With this in mind, doesn’t it make sense to look for things that you can eliminate from your bank or credit union? Think of it like a hot air balloon. In the past, some carried heavy sandbags when they flew. When the pilot wanted to go higher, he simply dropped a sandbag or two. Think of the heights your bank or credit union could attain if it was able to dump a few unneeded sandbags from its load.
Following are a few quick ideas to consider when looking for your shop’s appendix.
- Too many products and services. Are nine different checking accounts too many options? Do consumers really care that you offer discounted amusement park tickets? And does anybody still call the automated telephone teller to check their balances anymore?
- Too many fees. This one is talked about a lot, but still warrants discussion. Yes, fee income is important. But so is keeping consumers happy.

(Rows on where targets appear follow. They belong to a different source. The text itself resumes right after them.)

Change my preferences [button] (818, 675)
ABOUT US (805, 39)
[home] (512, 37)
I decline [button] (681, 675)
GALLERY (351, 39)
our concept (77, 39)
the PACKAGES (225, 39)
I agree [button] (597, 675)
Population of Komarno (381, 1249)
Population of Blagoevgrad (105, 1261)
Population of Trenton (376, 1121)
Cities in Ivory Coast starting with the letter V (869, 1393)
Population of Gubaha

Are your products and services fee-heavy?
- Too many branches. Yes, physical branches. As more and more consumers turn to mobile ways of interacting with their financial institution, fewer are coming into branches. Are these brick-and-mortar locations dragging you down? And is the money you spend on them keeping you from expanding your mobile and digital offerings?
A ruptured appendix is no fun. But once you recover and find out you’re better off without it, it’s not so bad. Similarly, looking at things in your bank or credit union that you can do without is also a potentially stressful process. But in the end, shedding those extra sandbags is good for both your bank or credit union and its consumers.